Recensie: Johan Fretz – Onder de paramariboom
Een verbindend boek
Jarenlang verzet Johannes Fretz zich tegen een reis naar Suriname, het land van zijn moeder. Ze stelt hem twee keer per jaar de vraag. Johannes’ antwoord is steevast: ‘Ik wil niet naar Suriname.’ Onder de paramariboom is het verhaal van juist die reis naar Suriname, want natuurlijk gaat hij uiteindelijk toch: Johannes kan niet weg blijven lopen voor zijn geschiedenis, zijn afkomst, zijn kleur. Wanneer Johannes, hij wordt dan bijna dertig, uitgenodigd wordt om op te treden in Paramaribo moet hij de confrontatie met het land van zijn moeder wel aangaan. En zijn moeder, die vliegt hem een paar dagen later achterna, want deze kans om haar geboorteland te duiden laat ze natuurlijk niet liggen.
Onder de paramariboom is onderverdeeld in een proloog en een negental delen, te beginnen bij dag 0. Binnen die delen zijn er weer verschillende hoofdstukken die zowel over de reis naar en het verblijf in Suriname gaan als over het verleden van Johannes en van zijn ouders. De moeder van Johannes komt als laatste van elf kinderen naar Nederland. Samen met Jan Fretz krijgt ze een zoon: Johannes. Het leven valt zijn moeder regelmatig zwaar en ze loopt meerdere malen van huis weg. Als lezer krijg je steeds meer begrip voor Johannes’ moeder: een vrouw die steevast in kapitalen berichtjes naar haar zoon stuurt: ‘SCHAT! VEILIG GELAND! LEES IK OP INTERNET! GOED ZO! HOE WAS HET ETEN! IK HEB MIJN KOFFER GEPAKT! JE MOET NOG WEL DOORGEVEN DAT IK EEN STRENG VEGANISTISCH DIEET VOLG! BEL ME! JE MOEDER!’ Samen met de vele dialogen, de citaten in spreektaal, in het Sranantongo en het Engels, de vele verwijzingen naar muzikanten en activisten zorgt dat voor een heel eigen toon in het boek.

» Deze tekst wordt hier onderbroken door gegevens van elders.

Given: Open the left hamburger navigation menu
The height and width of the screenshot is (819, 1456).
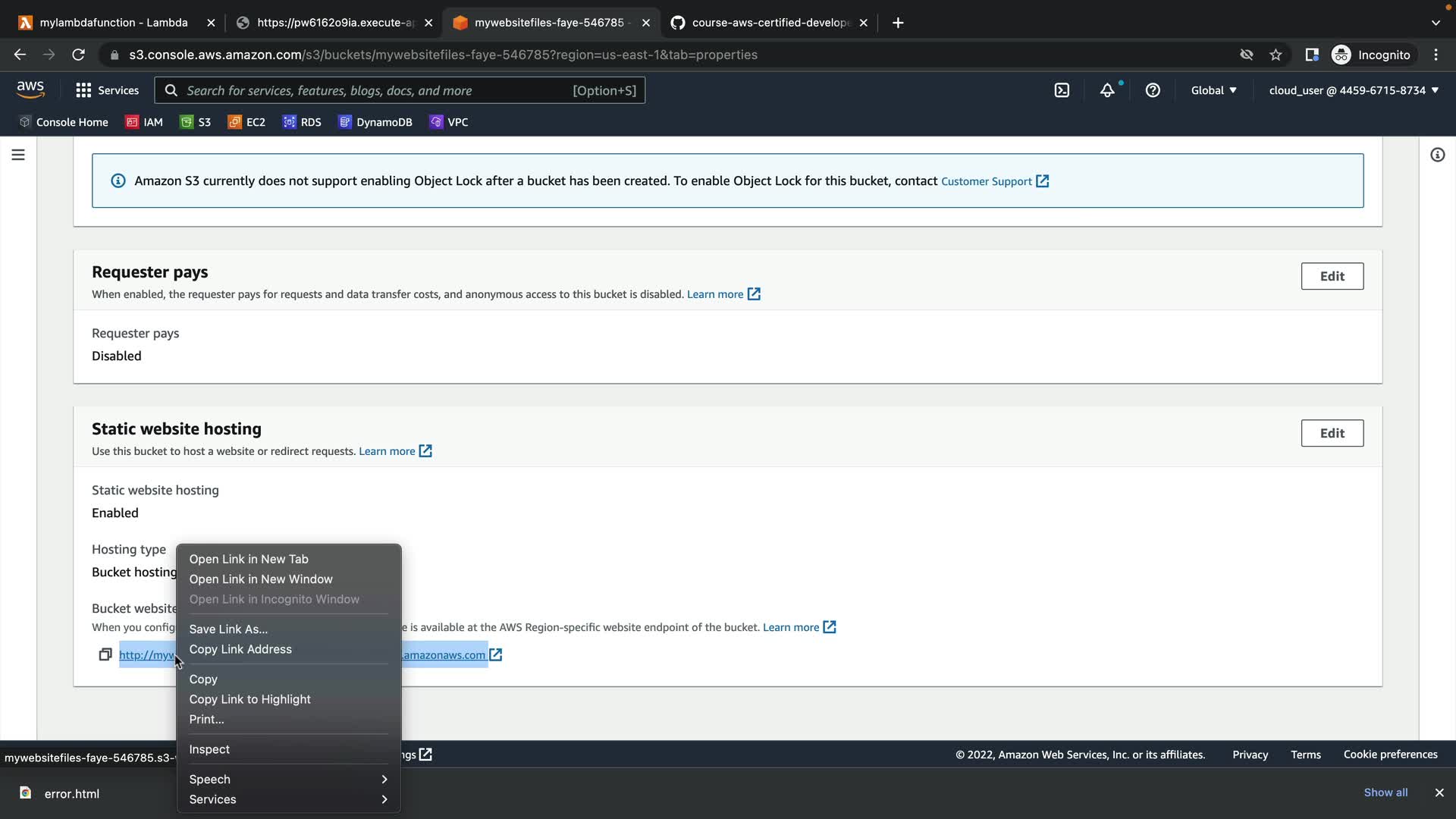Looking at the screenshot, I should (18, 155).
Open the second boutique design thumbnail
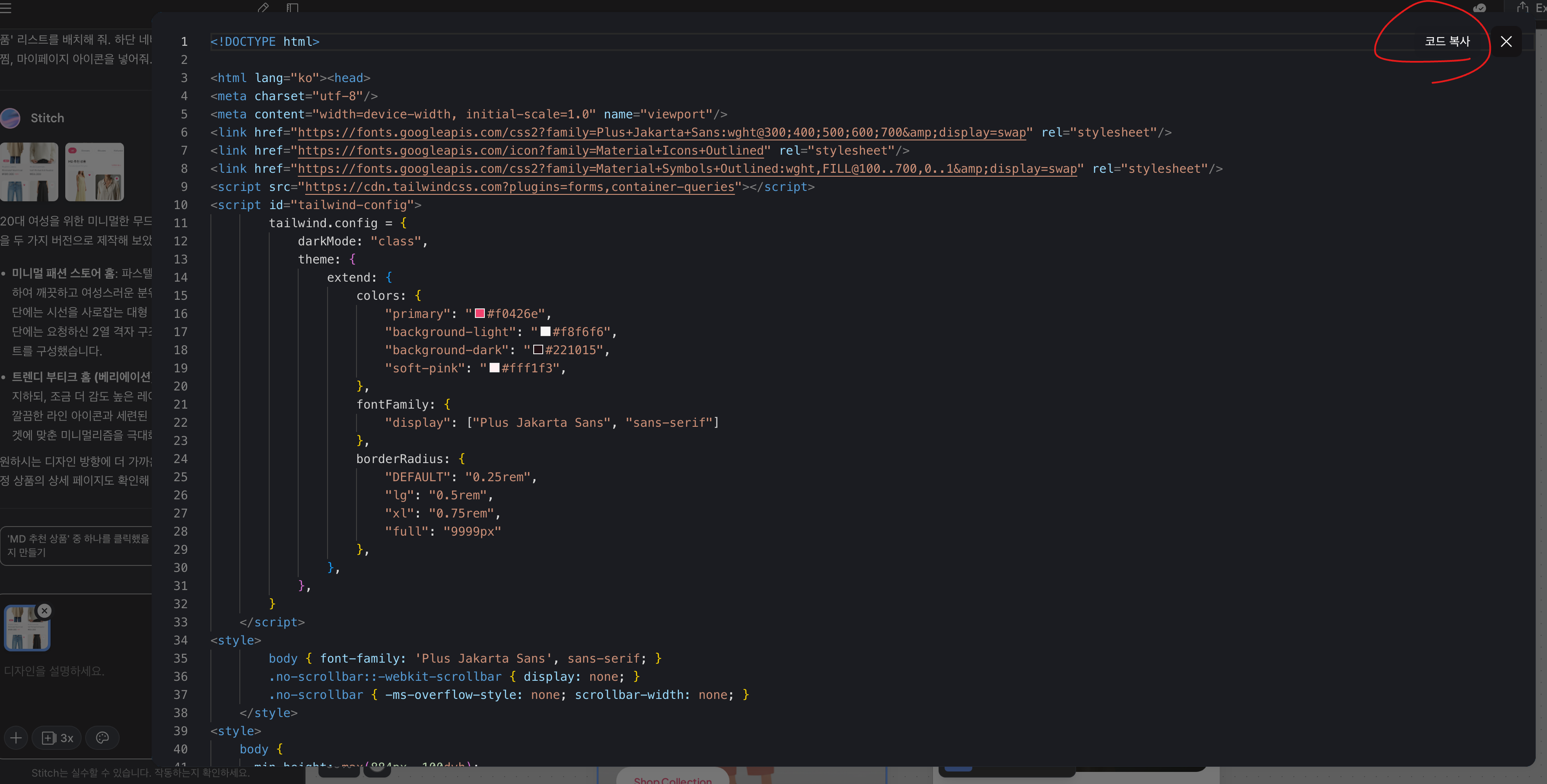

Al in de proloog wordt de thematiek van Onder de paramariboom helder neergezet:
Mijn naam was Johannes. Ik woonde in de achterbuurten van een stad waarin het goed was om Johannes te heten. Het was een onschuldige naam: rond, zacht en gevaarloos. Een naam die ik graag uitsprak, omdat ik er iets heel belangrijks mee vertelde aan de witte buurtbewoners: ‘Ik ben niet een van de anderen, ik ben een van jullie.’
Wat Onder de paramariboom zo bijzonder maakt is hoe de auteur deze thematiek uitwerkt. Uiteindelijk komt Johannes tot het inzicht dat zijn afkomst wel degelijk belangrijk is.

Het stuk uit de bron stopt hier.